After 10 minutes of studying Arepa's extended menu, we realize that no one is coming to take our order. So it's back to the counter for another wait. These kinds of hiccups are par for the course for any new resto, but since there are already five employees on the floor, wouldn't table service make things easier? The kids are delivering the food to tables and busing them anyway. And just imagine the tips!
A Latin-accented Johnny Depp look-alike returns with the house's Pabellón Caraqueno Platter ($10.50), a Caracas-style take on Venezuela's national dish. Our response to its plain white rice, starchy fried plantain and boring black beans is significantly less than patriotic, but the combo's garlicky shredded steak with red peppers and tomato has us saluting the flag.
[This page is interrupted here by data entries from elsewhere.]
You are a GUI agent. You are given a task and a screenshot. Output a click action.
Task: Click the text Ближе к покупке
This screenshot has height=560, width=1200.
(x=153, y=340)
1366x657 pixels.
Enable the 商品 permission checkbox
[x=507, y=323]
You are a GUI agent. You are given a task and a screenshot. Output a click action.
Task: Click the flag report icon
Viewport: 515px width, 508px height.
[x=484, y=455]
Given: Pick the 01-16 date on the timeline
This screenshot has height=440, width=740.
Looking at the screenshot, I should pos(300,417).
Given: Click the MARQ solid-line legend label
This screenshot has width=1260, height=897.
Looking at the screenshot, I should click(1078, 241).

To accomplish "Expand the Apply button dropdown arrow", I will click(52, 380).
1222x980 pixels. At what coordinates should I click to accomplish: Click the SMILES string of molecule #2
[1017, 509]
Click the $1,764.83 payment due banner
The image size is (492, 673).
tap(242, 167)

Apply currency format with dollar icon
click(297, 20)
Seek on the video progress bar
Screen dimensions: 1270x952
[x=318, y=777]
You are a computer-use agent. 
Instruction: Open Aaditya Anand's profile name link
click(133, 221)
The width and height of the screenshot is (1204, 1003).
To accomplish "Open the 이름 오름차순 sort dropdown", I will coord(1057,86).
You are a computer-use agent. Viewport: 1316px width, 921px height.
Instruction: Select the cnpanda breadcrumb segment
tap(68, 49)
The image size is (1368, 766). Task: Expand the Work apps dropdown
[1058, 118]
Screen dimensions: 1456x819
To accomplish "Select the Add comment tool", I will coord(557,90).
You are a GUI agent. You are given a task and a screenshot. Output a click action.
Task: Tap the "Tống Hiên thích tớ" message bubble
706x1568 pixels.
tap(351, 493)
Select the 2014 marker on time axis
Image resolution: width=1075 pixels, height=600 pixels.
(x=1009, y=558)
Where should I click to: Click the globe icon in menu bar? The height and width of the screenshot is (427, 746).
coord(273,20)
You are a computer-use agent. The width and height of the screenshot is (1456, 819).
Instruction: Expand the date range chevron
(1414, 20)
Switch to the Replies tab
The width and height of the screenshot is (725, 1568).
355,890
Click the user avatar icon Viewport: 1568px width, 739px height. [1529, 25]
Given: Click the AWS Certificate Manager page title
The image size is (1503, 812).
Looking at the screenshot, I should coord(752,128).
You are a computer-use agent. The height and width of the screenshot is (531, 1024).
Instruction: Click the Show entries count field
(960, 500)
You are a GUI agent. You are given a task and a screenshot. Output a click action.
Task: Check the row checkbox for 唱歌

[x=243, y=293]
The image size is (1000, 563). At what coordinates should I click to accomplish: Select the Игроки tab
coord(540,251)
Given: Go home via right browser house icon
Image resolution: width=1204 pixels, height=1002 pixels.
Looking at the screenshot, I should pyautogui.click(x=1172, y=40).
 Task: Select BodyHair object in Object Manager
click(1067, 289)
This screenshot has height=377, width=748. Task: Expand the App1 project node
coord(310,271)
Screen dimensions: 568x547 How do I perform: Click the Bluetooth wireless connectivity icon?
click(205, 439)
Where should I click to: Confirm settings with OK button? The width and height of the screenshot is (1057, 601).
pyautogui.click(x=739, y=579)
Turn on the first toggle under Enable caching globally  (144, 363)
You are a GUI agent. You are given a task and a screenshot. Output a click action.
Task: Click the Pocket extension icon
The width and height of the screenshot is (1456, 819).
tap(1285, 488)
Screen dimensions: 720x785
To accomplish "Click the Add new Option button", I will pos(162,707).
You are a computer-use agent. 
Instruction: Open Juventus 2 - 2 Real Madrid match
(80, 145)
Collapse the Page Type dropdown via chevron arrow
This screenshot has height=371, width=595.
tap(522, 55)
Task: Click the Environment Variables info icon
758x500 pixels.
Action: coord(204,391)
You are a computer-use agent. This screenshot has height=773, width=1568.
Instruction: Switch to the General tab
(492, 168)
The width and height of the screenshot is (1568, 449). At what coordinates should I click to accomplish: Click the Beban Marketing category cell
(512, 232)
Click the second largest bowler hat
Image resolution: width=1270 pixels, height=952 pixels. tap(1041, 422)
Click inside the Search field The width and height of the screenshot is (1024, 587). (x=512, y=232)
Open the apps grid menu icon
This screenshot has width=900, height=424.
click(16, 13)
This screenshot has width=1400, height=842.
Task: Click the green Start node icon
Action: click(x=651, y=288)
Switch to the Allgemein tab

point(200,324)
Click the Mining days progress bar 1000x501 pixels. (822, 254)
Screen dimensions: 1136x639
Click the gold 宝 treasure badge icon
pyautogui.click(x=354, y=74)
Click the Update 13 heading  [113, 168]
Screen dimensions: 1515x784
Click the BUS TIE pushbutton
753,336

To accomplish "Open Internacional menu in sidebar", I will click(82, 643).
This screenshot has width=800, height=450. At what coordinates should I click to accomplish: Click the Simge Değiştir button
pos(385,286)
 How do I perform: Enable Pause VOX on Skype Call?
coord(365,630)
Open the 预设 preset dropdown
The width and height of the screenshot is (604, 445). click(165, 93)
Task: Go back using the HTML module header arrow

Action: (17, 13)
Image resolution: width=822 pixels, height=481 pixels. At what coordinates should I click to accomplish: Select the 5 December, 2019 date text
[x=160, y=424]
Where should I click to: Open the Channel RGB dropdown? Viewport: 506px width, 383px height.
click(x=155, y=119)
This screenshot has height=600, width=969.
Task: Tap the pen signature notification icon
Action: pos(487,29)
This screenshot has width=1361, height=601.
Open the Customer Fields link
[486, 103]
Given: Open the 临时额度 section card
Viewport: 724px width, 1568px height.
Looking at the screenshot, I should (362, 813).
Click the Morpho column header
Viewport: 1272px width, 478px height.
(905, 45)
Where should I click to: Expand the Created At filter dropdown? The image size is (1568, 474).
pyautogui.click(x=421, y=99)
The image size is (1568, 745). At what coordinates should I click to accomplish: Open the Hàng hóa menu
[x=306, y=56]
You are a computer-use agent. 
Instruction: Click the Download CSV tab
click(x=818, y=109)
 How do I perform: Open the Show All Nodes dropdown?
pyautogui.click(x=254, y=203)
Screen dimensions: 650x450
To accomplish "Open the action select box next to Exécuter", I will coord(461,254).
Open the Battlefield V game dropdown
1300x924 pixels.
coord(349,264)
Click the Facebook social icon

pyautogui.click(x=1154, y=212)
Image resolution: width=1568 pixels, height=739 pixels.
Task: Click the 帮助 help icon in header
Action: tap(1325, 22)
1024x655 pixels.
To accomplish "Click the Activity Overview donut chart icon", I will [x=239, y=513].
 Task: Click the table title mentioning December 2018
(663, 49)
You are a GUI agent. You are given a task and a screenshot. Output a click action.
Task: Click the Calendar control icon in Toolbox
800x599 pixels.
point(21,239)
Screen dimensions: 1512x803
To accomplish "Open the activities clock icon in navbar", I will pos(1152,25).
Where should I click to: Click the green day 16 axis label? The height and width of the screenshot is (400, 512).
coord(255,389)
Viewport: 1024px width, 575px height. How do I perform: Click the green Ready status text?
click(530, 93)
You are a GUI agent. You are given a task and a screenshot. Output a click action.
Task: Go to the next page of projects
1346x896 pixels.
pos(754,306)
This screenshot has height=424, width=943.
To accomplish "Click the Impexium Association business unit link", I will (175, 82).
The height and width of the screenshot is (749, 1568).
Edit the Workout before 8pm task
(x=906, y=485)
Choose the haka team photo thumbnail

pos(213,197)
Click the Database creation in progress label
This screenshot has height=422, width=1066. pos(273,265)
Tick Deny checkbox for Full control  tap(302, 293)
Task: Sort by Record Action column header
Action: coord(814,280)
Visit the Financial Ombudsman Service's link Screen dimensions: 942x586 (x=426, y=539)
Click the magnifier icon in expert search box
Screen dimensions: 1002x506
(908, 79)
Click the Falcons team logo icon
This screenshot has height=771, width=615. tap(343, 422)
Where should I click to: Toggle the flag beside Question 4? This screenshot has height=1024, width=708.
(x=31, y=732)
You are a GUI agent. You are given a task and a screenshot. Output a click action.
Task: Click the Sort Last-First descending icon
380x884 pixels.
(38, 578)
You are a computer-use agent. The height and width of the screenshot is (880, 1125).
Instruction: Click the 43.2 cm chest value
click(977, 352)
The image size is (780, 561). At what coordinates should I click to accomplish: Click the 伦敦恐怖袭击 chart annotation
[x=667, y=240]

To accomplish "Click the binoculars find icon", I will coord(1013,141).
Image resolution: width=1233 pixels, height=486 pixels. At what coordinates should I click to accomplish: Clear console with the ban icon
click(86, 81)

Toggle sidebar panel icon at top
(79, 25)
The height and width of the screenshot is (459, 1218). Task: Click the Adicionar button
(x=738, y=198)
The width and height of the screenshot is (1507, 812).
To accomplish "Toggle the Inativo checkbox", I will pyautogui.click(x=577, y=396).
We'll also hail ex-Xango executive chef Carlos Fuenmayor's cachapas ($8.50), a pair of fabulously tasty corn-kernel flapjacks finished with slabs of mozzarella-like queso and a few snippets of fresh basil.
Special mention, too, to Arepa's impressive desserts. Crème caramel ($4) goes down as smooth as a Tiger Woods apology, while retro pineapple upside down cake ($3.25) could win Martha Stewart's approval.
Best of the bunch, pastry chef José Arato's absurdly decadent chocolate-covered macadamia and caramel tarts ($4.50) are so sinfully rich, they're likely illegal in Alberta.